----- The data
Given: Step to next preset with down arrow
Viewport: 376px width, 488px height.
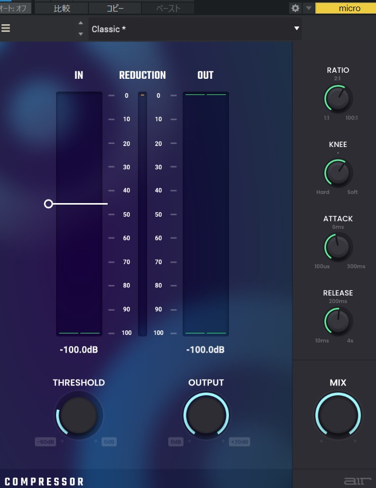Looking at the screenshot, I should pyautogui.click(x=80, y=34).
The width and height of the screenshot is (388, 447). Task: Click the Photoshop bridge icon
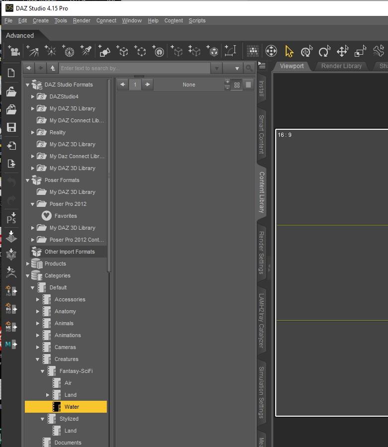[x=11, y=218]
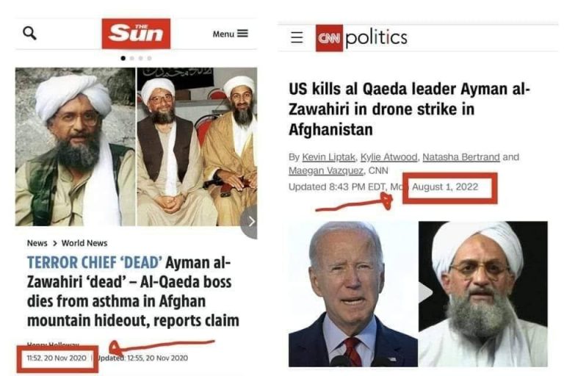Click the photo of two seated men
Screen dimensions: 564x376
(197, 147)
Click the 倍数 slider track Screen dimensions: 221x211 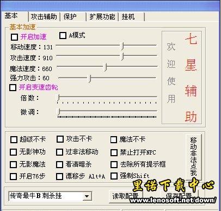pyautogui.click(x=107, y=97)
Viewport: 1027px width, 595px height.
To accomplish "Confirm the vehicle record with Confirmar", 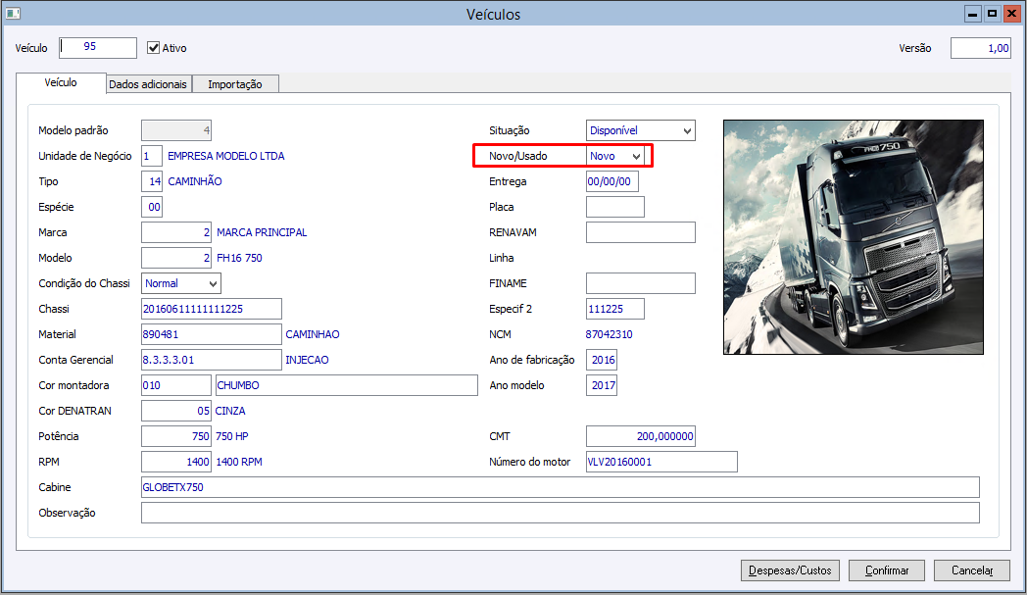I will 887,570.
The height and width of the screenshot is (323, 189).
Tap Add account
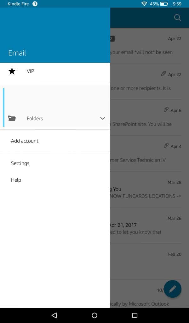tap(25, 141)
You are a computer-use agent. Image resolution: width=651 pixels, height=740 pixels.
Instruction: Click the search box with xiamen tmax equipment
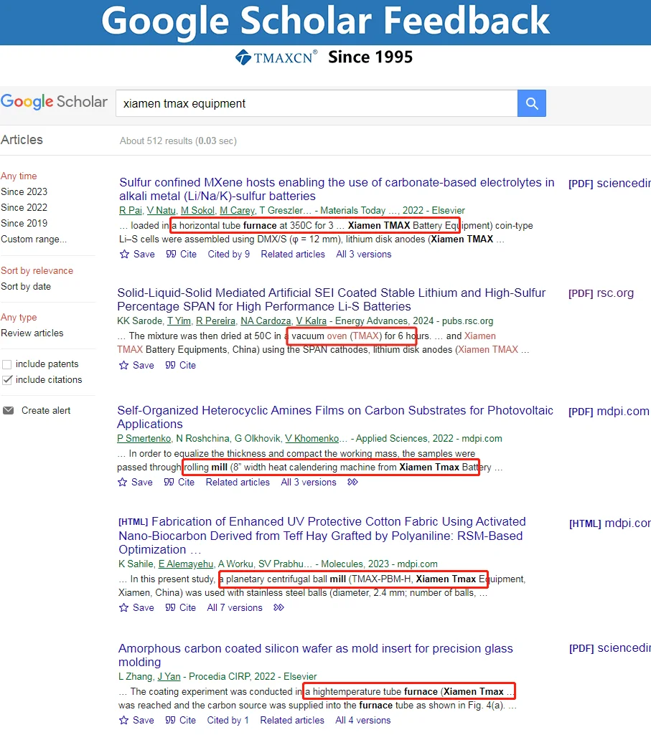tap(316, 103)
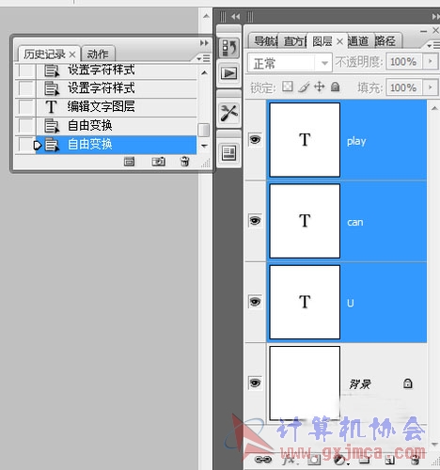The image size is (440, 470).
Task: Create new document from current state
Action: pos(129,162)
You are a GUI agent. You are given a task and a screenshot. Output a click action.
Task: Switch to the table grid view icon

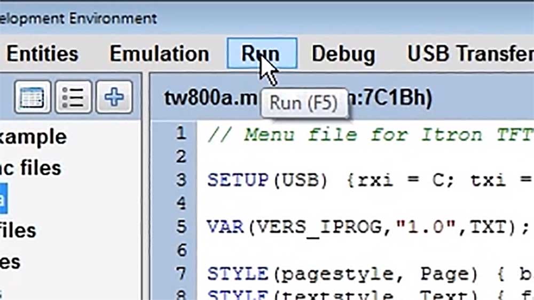[x=33, y=98]
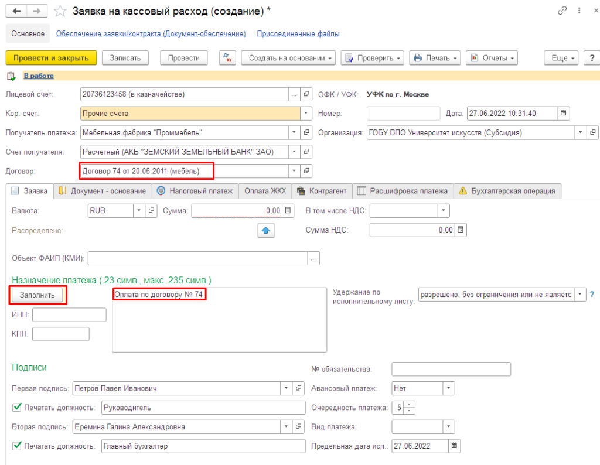Click the Провести и закрыть button

click(x=51, y=58)
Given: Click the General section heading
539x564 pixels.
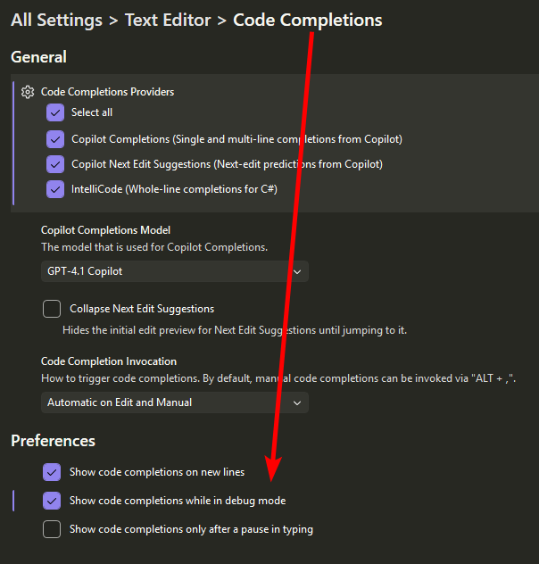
----------
Required action
Show the lines of the data that hold the word "pixels".

Exercise solution
You are a computer-use agent. Image resolution: width=651 pixels, height=740 pixels.
539x564 pixels.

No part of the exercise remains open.